Yol Deriz Ona'da; bir oğulun babasına, bir kulun tanrısına duyduğu, gitgide duaya dönüşen karanlık ve derin sevgi, kelimelere bürünüp sese dönüşüyor, şunun gibi: "Tanrım, ne zaman diye sormayı çok istiyorum, ama sana yalvarırken gözlerin gözlerime bakıyor mu, bilmiyorum."
Okurun rahatını bozan, onu irkilten, sarsan, şairlerden ödünç alınmış o zor sorular, yazarın sesine karışıyor, şunun gibi: "Hiçbir şeye bakmadığında nereye bakar insan?"
Adaletsizliğe, zulme uğrayan her kadın adına ve her kadın için kökleri tarihin derinliklerinde bir direnç sese dönüşüyor Ava'nın ruhunda, şunun gibi: "Unutmak değil, hatırlamak değil, yalnızca yaşamaya devam etmek istiyorum. Ağaçları yeniden görmek istiyorum, kuşları yeniden. Yalnızca kelimelerimi geri istiyorum, yalnızca sesimi."
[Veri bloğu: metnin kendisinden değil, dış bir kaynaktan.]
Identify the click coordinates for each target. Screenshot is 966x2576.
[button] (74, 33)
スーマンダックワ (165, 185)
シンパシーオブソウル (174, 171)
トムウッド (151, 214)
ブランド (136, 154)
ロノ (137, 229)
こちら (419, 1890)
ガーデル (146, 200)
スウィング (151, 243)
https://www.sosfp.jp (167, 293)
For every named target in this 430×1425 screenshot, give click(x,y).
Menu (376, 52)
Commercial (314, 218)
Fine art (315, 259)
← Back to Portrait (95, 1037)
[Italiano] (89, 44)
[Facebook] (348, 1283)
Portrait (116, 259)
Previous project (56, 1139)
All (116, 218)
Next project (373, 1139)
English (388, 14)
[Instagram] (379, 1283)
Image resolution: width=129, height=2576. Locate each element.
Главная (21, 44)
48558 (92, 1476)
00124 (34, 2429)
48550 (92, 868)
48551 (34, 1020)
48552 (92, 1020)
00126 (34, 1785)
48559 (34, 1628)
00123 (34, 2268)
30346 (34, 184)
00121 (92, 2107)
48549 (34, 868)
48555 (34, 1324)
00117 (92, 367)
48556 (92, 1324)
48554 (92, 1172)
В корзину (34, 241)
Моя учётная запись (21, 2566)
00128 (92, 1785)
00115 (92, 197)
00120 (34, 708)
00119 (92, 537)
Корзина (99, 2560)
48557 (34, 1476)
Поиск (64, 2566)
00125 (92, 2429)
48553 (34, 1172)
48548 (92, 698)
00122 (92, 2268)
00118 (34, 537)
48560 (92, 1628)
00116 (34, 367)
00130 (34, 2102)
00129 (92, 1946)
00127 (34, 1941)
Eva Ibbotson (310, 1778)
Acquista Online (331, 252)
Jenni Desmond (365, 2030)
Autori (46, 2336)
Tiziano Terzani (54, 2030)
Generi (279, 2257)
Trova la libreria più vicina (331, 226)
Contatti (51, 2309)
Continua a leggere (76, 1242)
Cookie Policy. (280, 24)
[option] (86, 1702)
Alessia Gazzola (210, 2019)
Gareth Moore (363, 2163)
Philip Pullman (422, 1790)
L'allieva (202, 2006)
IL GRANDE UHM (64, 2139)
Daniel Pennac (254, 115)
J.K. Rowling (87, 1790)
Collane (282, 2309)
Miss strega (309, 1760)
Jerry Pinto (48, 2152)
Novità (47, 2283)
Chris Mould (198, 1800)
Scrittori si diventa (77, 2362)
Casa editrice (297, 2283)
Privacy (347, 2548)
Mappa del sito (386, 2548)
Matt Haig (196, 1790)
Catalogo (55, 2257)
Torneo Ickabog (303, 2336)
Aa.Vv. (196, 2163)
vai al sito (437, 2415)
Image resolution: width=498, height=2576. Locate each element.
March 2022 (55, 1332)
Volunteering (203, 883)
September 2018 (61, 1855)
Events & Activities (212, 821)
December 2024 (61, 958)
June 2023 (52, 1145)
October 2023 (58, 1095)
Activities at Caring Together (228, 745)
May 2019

Sümbülefendi'de dolaşan rüzgârlar, ötüşüyle İstanbul'u susturan martıların sesi, babasıyla ve düşmanla aynı anda savaşan yiğit bir oğulun mırıltısına karışıyor, şunun gibi: "Sevgi, ölümden güçlüdür. Şimdi biliyoruz."
Şimdi biliyoruz.
Gülşen Funda, ikinci kitabında pek çok sesin arasında kendi sesini arıyor, kendine ait, kendine has, kendi imgeleriyle örülü, kendi yolundan yürüyen o korkusuz ve görkemli sesi. Daha güzeli, onu buluyor da! Öyleyse şimdi sıra dinleyicide, okurda, sese muhatap kılınanlarda.